## Material for the task

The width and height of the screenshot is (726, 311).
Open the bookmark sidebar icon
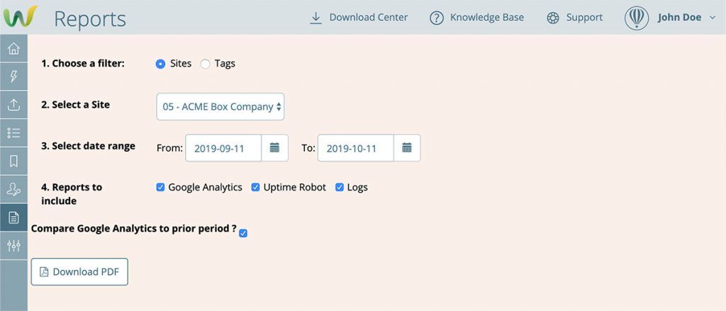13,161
---
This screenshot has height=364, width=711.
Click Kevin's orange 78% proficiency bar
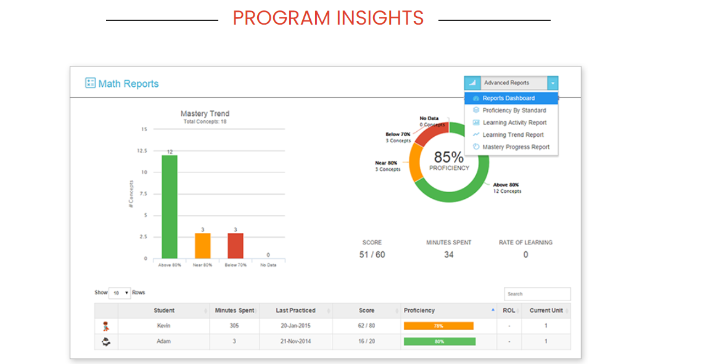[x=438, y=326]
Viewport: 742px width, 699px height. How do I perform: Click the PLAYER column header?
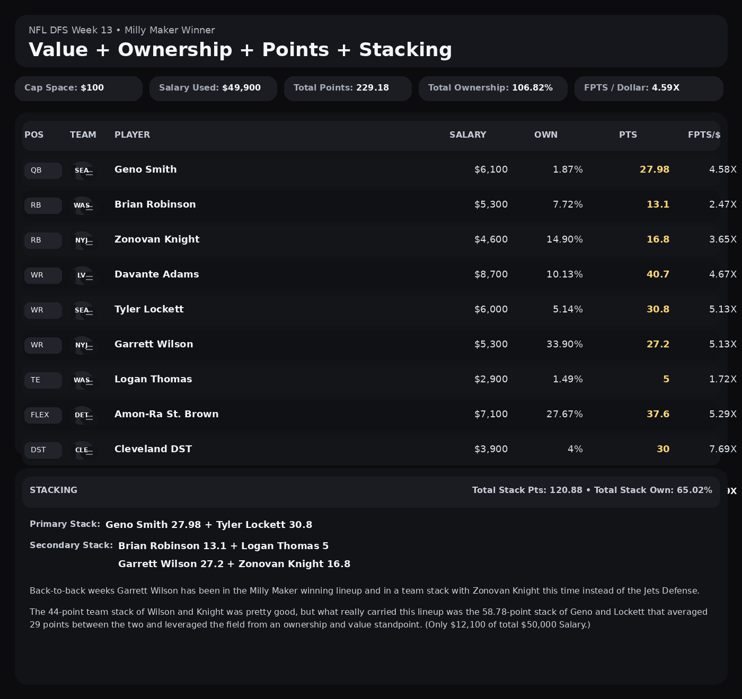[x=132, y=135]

## Your objective
From the material above, copy every line that has the word "screenshot" in it.

## Response to this task
The width and height of the screenshot is (726, 311).
This screenshot has height=364, width=711.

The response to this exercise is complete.